Alasan Kekurangan Fiskal Bukan Pembenaran — Osama Soroti Gaji PPPK-PW Rp250 Ribu/Bulan: Apa Pantas?
SBT Maluku, Radartipikor.com — Kebijakan pemberian upah sebesar Rp250.000 per bulan untuk Pegawai Pemerintah dengan Perjanjian Kerja Paruh Waktu (PPPK-PW) di Kabupaten Seram Bagian Timur menuai kecaman. Angka yang dinilai jauh dari kebutuhan hidup layak itu dipertanyakan kewajaran dan kemanusiaannya di tengah tekanan ekonomi yang kian berat.
Pernyataan keras itu disampaikan oleh seorang fungsionaris Dewan Pimpinan Daerah (DPD) GASMEN Maluku, Osama Bin Laden Runbaao, dalam rilis yang diterima Radartipikor.com melalui pesan WhatsApp, Selasa malam (25/2/2026).
Osama menyoroti realitas biaya hidup yang terus meningkat: harga kebutuhan pokok naik, beban listrik, transportasi, hingga biaya pendidikan yang tak bisa ditunda. “Mereka harus menyekolahkan anak, menyiapkan perlengkapan sekolah, hingga membayar iuran pendidikan, dan memastikan masa depan generasi mereka tidak terhenti hanya karena keterbatasan ekonomi,” ujarnya.
Menurut Osama, pendapatan Rp250.000 per bulan tidak rasional bila dibandingkan dengan tanggung jawab yang dipikul para PPPK-PW. “Apakah pantas dengan penghasilan Rp250.000 per bulan beban tersebut dapat memenuhi kebutuhan mereka? Bagi saya nilai gaji seperti itu tidak rasional dan tidak sebanding dengan tanggung jawab yang mereka emban,” kata Osama.
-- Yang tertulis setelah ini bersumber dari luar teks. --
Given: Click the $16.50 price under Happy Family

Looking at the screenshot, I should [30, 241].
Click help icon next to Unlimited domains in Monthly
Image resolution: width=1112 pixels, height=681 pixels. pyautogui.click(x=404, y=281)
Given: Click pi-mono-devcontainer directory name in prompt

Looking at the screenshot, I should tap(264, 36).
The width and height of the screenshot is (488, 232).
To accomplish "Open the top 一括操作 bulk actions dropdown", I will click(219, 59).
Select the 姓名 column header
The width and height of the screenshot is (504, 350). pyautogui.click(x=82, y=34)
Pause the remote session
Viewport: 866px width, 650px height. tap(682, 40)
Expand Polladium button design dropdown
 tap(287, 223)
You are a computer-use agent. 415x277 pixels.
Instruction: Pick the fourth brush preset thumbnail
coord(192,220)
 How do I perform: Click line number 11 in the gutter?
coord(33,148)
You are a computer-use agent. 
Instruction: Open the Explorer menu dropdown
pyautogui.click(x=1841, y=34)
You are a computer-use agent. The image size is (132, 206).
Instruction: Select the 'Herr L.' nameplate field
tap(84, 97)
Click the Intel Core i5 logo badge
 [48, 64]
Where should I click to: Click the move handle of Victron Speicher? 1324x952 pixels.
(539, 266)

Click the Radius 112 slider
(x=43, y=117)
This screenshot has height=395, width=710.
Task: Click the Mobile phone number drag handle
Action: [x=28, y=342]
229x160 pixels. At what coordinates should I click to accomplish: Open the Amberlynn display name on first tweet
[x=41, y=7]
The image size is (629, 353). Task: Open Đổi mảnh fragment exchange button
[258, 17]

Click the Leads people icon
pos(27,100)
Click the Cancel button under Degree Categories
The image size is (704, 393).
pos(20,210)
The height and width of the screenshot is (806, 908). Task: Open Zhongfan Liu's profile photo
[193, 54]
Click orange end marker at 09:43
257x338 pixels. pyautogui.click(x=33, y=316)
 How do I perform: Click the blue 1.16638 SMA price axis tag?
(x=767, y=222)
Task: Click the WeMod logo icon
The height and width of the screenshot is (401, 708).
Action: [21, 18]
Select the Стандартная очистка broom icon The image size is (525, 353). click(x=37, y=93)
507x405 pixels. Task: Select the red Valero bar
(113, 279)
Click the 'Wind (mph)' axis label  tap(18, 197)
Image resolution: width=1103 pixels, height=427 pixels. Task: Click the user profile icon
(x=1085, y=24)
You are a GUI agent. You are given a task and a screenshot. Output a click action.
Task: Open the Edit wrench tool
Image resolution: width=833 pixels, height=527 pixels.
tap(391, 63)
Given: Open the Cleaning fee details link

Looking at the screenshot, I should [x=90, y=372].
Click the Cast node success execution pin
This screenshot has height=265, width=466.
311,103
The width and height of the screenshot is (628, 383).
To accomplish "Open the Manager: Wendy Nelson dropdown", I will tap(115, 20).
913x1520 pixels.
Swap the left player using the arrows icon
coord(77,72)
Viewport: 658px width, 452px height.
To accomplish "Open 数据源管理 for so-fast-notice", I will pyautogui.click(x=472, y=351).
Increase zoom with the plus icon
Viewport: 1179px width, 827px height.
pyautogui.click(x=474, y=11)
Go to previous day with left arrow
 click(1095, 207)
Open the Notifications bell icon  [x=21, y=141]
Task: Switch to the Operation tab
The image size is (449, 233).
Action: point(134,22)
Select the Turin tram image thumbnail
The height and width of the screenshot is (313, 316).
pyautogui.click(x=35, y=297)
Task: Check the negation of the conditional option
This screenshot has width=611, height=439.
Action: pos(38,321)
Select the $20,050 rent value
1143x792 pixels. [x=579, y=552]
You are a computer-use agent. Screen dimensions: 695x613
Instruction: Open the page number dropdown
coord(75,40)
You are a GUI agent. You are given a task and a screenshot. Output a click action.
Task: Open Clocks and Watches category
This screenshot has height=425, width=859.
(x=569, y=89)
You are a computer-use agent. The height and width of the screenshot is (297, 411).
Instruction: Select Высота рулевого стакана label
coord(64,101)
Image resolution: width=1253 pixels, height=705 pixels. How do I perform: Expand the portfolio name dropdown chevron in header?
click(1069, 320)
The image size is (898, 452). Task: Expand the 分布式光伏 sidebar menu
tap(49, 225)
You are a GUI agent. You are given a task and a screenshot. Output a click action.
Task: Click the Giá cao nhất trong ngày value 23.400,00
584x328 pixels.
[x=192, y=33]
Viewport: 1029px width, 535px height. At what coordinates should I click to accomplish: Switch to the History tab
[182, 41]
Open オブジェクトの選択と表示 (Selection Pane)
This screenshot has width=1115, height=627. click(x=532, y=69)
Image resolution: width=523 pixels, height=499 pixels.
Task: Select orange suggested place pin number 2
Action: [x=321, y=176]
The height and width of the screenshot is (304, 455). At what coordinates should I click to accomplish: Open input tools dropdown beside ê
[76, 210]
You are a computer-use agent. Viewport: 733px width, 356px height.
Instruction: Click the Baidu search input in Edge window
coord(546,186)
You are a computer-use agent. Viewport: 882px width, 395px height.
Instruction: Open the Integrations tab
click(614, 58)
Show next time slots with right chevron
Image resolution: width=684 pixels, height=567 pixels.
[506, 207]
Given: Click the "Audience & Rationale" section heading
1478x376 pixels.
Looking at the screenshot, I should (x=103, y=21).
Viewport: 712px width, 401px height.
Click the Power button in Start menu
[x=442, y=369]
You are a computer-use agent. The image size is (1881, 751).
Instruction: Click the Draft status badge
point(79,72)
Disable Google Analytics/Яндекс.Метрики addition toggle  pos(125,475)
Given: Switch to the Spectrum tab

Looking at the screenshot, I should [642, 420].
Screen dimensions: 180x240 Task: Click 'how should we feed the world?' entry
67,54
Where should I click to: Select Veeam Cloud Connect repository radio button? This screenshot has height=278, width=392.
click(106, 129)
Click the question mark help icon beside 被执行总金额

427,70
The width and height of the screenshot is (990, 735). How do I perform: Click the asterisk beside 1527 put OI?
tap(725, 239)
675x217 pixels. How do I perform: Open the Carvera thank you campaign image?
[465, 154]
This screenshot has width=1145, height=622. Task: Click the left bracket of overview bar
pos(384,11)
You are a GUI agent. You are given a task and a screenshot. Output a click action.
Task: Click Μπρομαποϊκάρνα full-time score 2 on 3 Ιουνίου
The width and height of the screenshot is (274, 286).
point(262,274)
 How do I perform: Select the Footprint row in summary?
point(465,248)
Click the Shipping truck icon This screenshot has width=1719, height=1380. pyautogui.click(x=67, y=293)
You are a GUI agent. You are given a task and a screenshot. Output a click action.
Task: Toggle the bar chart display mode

Ia menegaskan bahwa dalih keterbatasan fiskal daerah tidak boleh menjadi pembenaran untuk memberikan upah yang jauh di bawah standar hidup minimum. “Keterbatasan fiskal daerah tidak cukup untuk membenarkan rendahnya penghargaan terhadap tenaga kerja yang berada dalam skema negara,” ujarnya. Imbasnya, bukan hanya kesejahteraan pegawai yang terancam, tetapi juga kualitas pelayanan publik.
Osama menambahkan, aparatur yang hidup dalam tekanan ekonomi ekstrem akan sulit bekerja secara optimal. “Negara tidak boleh menuntut profesionalisme, loyalitas, dan disiplin kerja tanpa memastikan standar hidup minimum yang layak. Justru negara seharusnya menjadi solusi atas kemiskinan daerah, bukan sebaliknya mereproduksi ketimpangan melalui kebijakan yang tidak berkeadilan,” tegasnya.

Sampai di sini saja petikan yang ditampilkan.